Clay is grandfathering existing plans. you don't have to switch. but you have until April 10, 2026 to do a one-time switch between legacy plans if a different legacy tier makes more sense for you.

pull your last 3 months of credit usage. look at what you actually consume vs. what you pay for. then model it against the new tiers. the math is different for every team.

if HTTP API is your lifeline: run the numbers carefully

map how many HTTP API calls you make per month. under the new model, each call is an Action. Growth gives you 40,000 Actions. if you're running 5,000 HTTP calls plus 10,000 enrichment runs plus Claygent calls, add up whether 40,000 Actions covers it. the Actions meter includes everything, not just HTTP.

if you're new to Clay: start on Growth

the Growth plan at $495/mo is the new sweet spot for serious builders. CRM sync, HTTP API, webhooks, Web Intent, 40,000 Actions, up to 100,000 Data Credits. that used to require the $800 Pro plan for just the CRM piece.

if you're building production GTM workflows, Growth is where the tooling lives.

if you barely use Clay: consider whether you need it

I say this as someone who uses Clay daily. if you're running 1,000-2,000 enrichments a month with no API integrations and no CRM sync, you're now paying $185/mo for what amounts to a fancy spreadsheet with enrichment columns. that might still be worth it. but it also might be worth running those enrichments directly through Apollo or Prospeo's API and saving the platform cost entirely.

Clay's value is in orchestration, not individual enrichments. if you're not using the orchestration, you're paying for the platform without using the platform.

the bigger picture

Clay published their internal pricing memo. they explicitly said they expect a ~10% short-term revenue decline. that's a real bet. they're saying: we'll make less money now because we believe cheaper data plus accessible features will make people build more complex workflows, which will drive Actions consumption.

it's a platform play. they want you to go deep into Clay. more Claygents, more HTTP columns, more CRM syncs, more automations. every one of those burns Actions. the data is cheaper but the orchestration is now metered.

this isn't good or bad. it's a business model shift from "pay for data" to "pay for what the platform does for you." understanding that shift is the difference between the pricing working for you or working against you.

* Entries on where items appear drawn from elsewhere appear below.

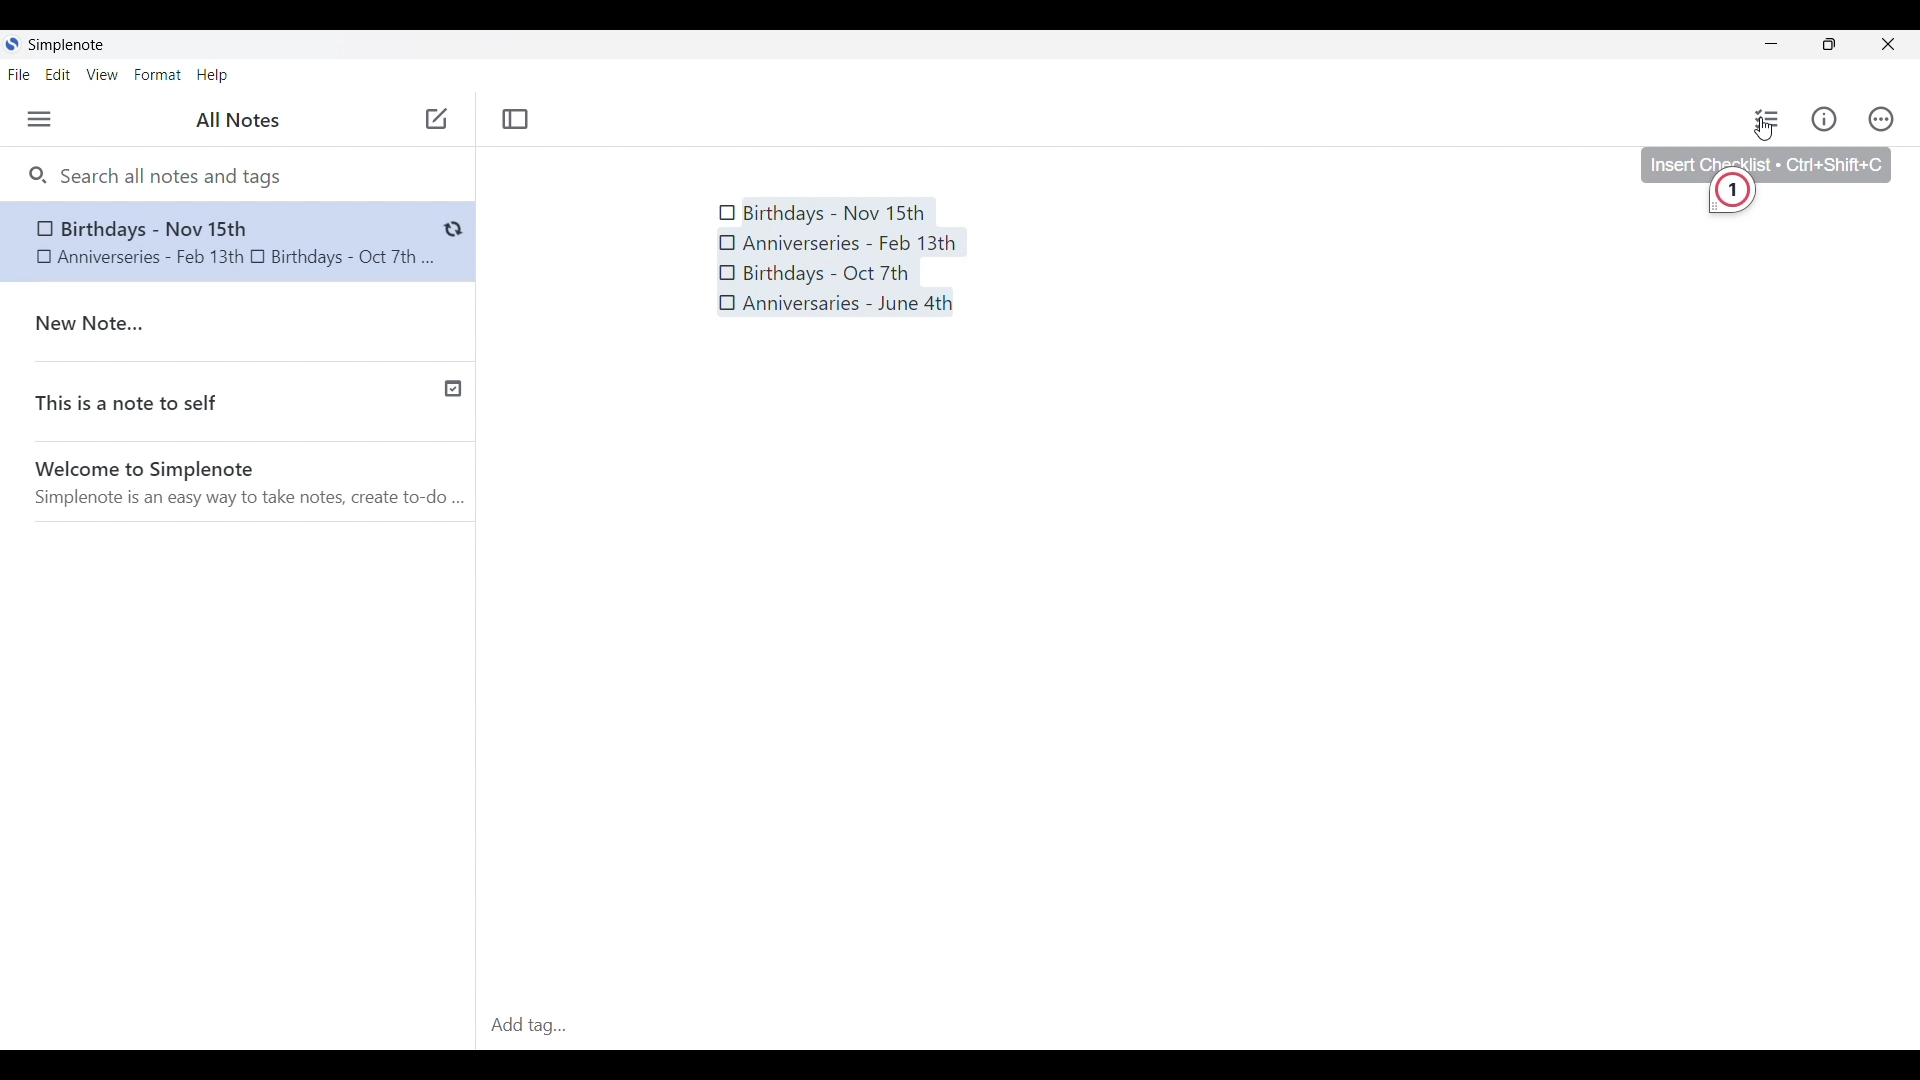  Describe the element at coordinates (58, 75) in the screenshot. I see `Edit menu` at that location.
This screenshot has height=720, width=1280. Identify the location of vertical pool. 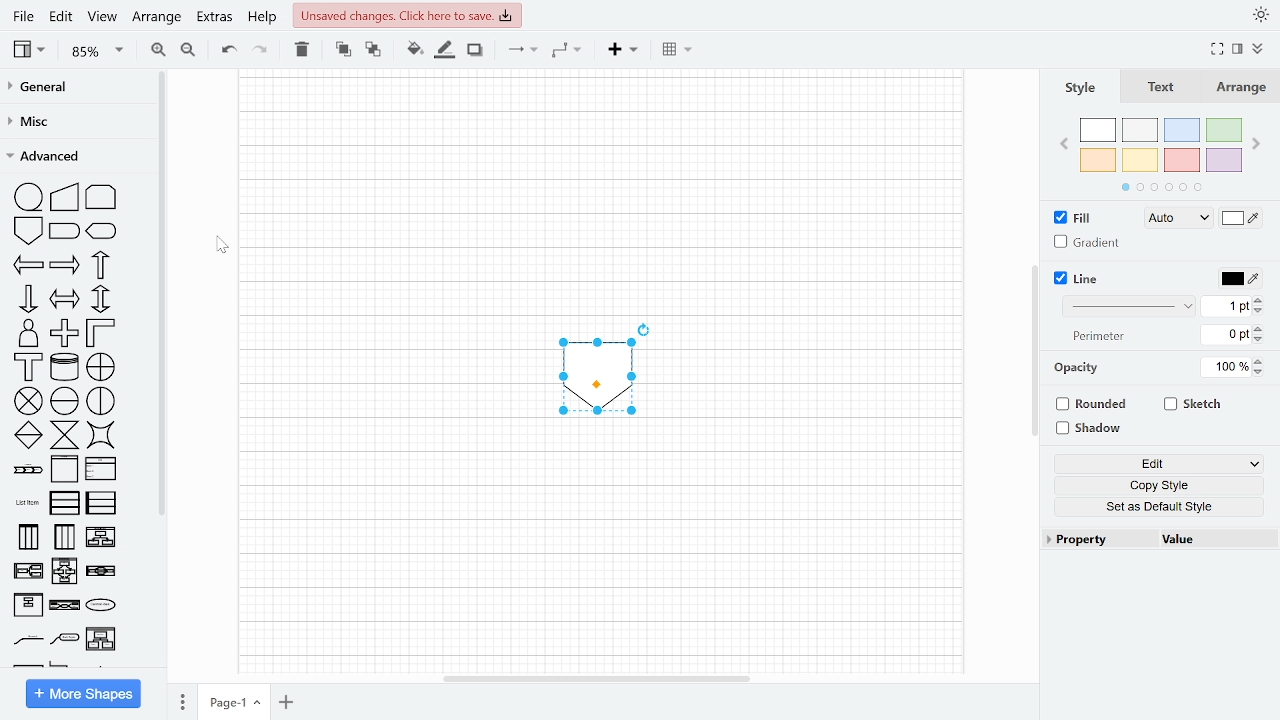
(27, 537).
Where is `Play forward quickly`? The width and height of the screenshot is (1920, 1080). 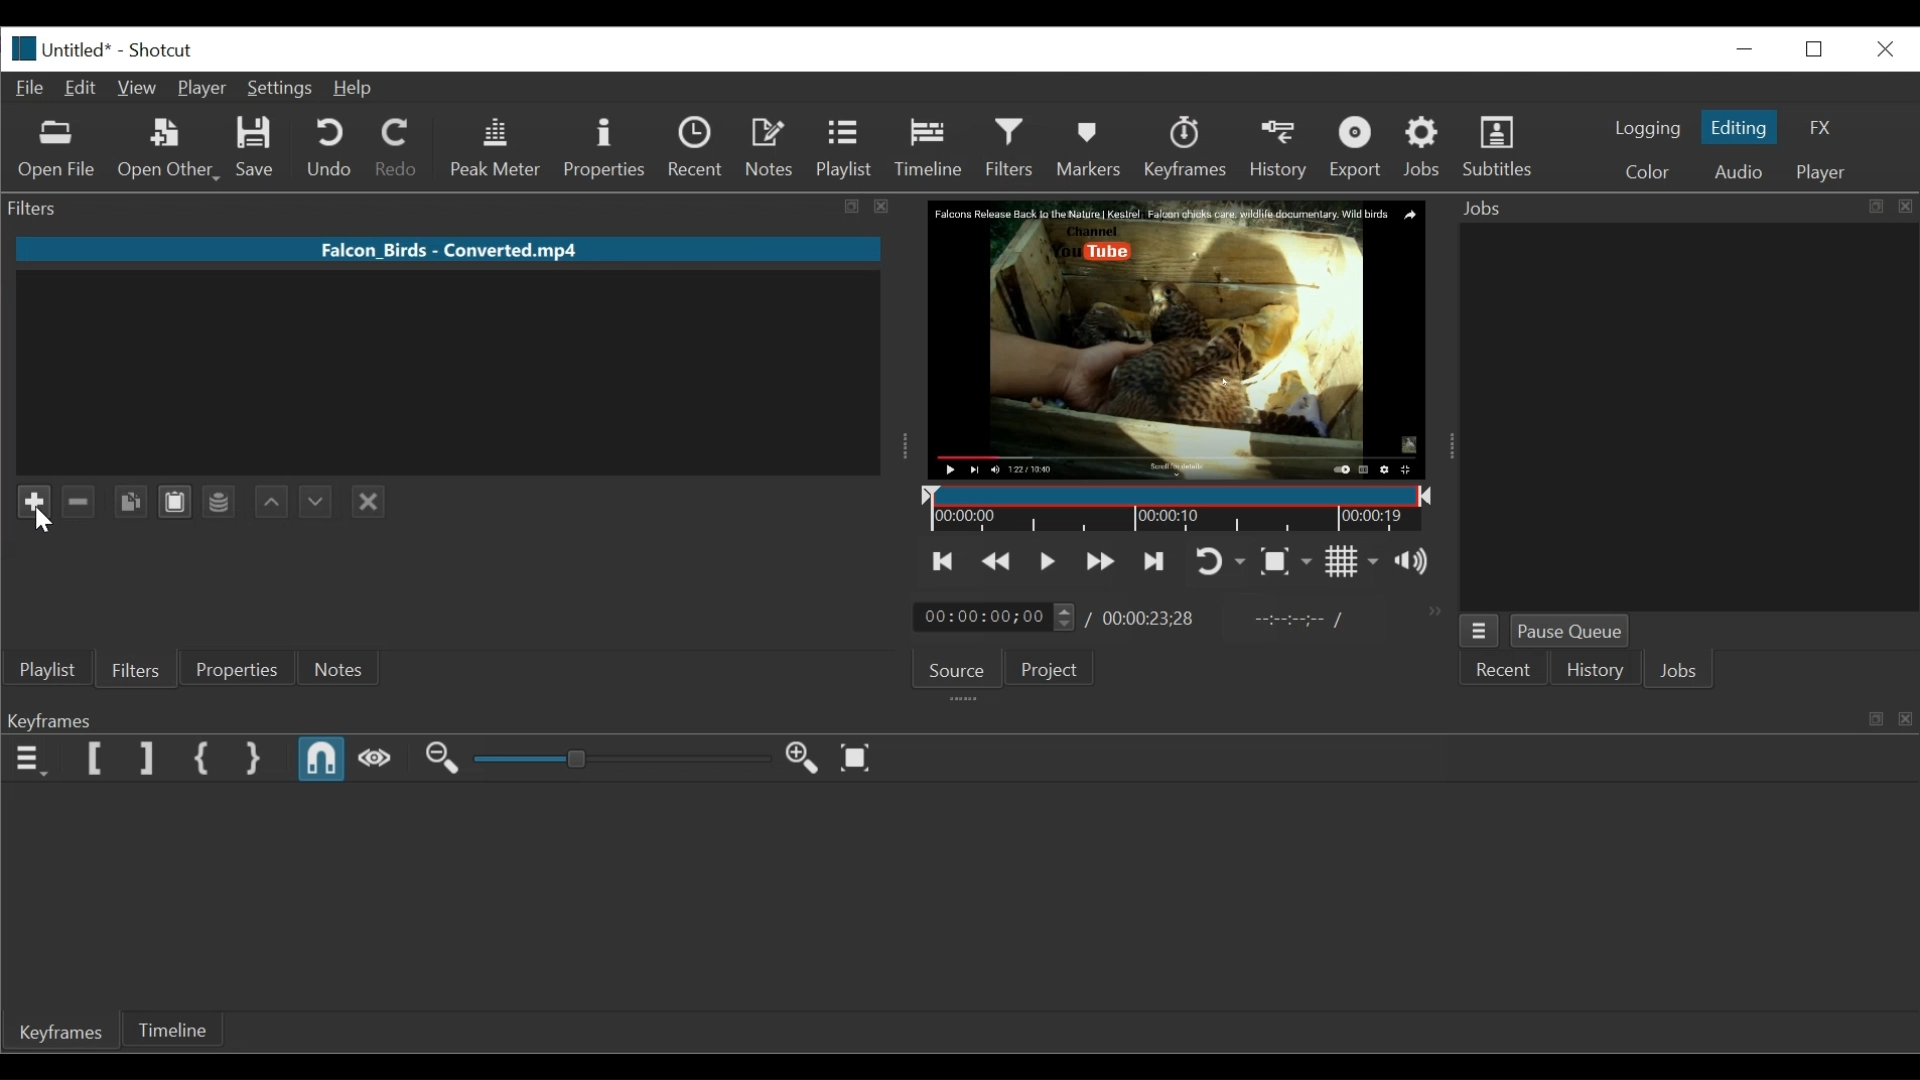 Play forward quickly is located at coordinates (1096, 562).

what I'm updating in the Clay Wiki

I'm adding a full pricing model entry to the Clay Wiki covering the new dual-currency system, tier comparison, and migration decision framework. the existing credit system guide still applies for understanding how individual enrichments cost credits. the new entry covers the structural change on top of that.

this is also why the free audit matters more now than last week. if you're evaluating whether to switch plans, stay on legacy, or restructure your Clay architecture to optimize for the new model, that 30-minute conversation could save you thousands in misallocated spend.

my take

Clay is becoming more of a platform and less of a data tool. the pricing reflects that. if you're a builder who uses Clay as orchestration infrastructure (CRM sync, HTTP API, Claygent workflows, multi-step enrichment), the new pricing probably works in your favor. cheaper data, more features at lower tiers.

if you're a lightweight user who just wants enrichment without the platform, the floor just got higher and the complexity just increased.

and if you're on Explorer at $349 using HTTP API heavily, run your numbers before switching. your legacy plan might be the better deal.

no vendor is going to tell you that last part. that's why I'm telling you.